Two years of collaboration between researchers from Taiwan, the US and South Korea recently found that the outer Solar System might not be as crowded as astronomers thought.
The Taiwanese-American Occultation Survey (TAOS) — a cooperation project between Academia Sinica’s Institute of Astronomy and Astrophysics, the Harvard-Smithsonian Center for Astrophysics, the Lawrence Livermore National Laboratory’s Institute of Geophysics and Planetary Physics, National Central University’s (NCU) Institute of Astronomy and Yonsei University in South Korea — observed orbiting objects in the Kuiper Belt, the region beyond Neptune, since 2005, NCU said in a press release yesterday.
The research targeted objects — mostly chunks of rocks or ice — between 3km and 28km in diameter by recording the luminosity of stars as the objects passed and occluded them, NCU said.
The method made TAOS the only research team in the world that could probe these objects, as they were too small to be seen directly through a telescope, the school said.

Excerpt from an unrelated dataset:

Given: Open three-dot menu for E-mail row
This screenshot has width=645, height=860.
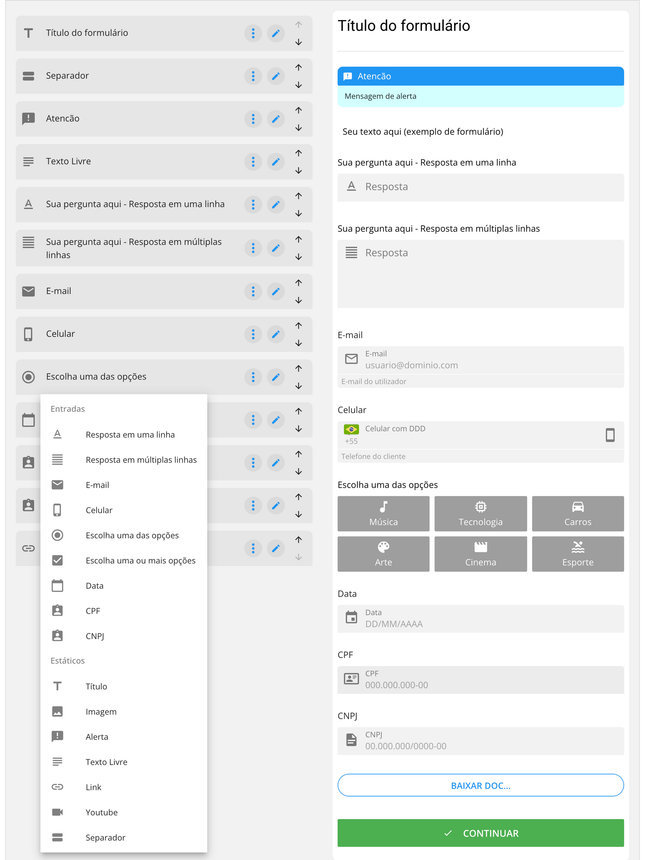Looking at the screenshot, I should coord(253,291).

“We were able to observe the outer Solar System ... These objects were very small, only larger than an ordinary track field,” NCU professor of astrology Chen Wen-ping (陳文屏) said.
Analysis of some 7 billion bits of data collected by the project over the past two years showed that no occultation was recorded, NCU said.
NCU vice chancellor Ip Wing-huen (葉永烜), a noted astronomer in Taiwan, said the research team estimated there were between 10 times to 100 times less orbiting objects in the Kuiper Belt than astronomers had previously estimated.
The research was published in the Astrophysical Journal Letters last Wednesday.